* multipathing pending issues with rhel
@ 2008-10-08 21:07 Christophe Varoqui
2008-10-08 22:11 ` Benjamin Marzinski
0 siblings, 1 reply; 4+ messages in thread
From: Christophe Varoqui @ 2008-10-08 21:07 UTC (permalink / raw)
To: Benjamin Marzinski; +Cc: dm-devel
Ben,
I'd like to summarize all the issues I raised recently through my
employers support channel on the multipath subsystem.
And see if something can be done about it, at least in the upstream
concerned codebases.
1/ multipathd private namespace pins lvm2 logical volumes maps mounted
at daemon startup, thus making "vgchange -ay" fail, even after
umounting the visible mount. In my context, it also means I can't stop
a clustered service build on this vg to start it on another node. This
problem does not affect upstream which does not create a private
namespace.
2/ can't map a rw multipath over read-only paths. Quick workaround to
create ro multipath, but ro->rw promotion is not automatic when paths
become writable. I keep thinking we should allow rw multipath over ro
paths. The ro->rw event might also work, but what will trigger the
kernel rw status change in the first place ? To my knowledge, only a
manual scsi device rescan can force this status update ... which
accounts for a less user-friendly solution than the former.
3/ Can't use scsi-3 persistent reservations on clariion multipathed
luns : paths reserved on node A, writes submitted on node B should be
errored immediately to ensure data integrity. Instead, writes get
buffered in the "queue_if_no_path" logic, and finally corrupt the data
when reservation get cleared. In my context, reservation is the
prefered io fencing method for clusters.
The kernel knows the write io submitted on a path is refused due to a
reservation conflict, but this status is not propagated to multipath
for it to react by not queuing this io as it should.
Regards,
cvaroqui
^ permalink raw reply [flat|nested] 4+ messages in thread
* Re: multipathing pending issues with rhel
2008-10-08 21:07 multipathing pending issues with rhel Christophe Varoqui
@ 2008-10-08 22:11 ` Benjamin Marzinski
2008-10-08 23:06 ` Christophe Varoqui
0 siblings, 1 reply; 4+ messages in thread
From: Benjamin Marzinski @ 2008-10-08 22:11 UTC (permalink / raw)

Written instruction
According to the thread on multipathing issues with RHEL, why does the private namespace problem not affect upstream?

Supplied data
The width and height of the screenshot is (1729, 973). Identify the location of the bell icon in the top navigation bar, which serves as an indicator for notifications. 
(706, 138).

Exercise result
Upstream does not create a private namespace.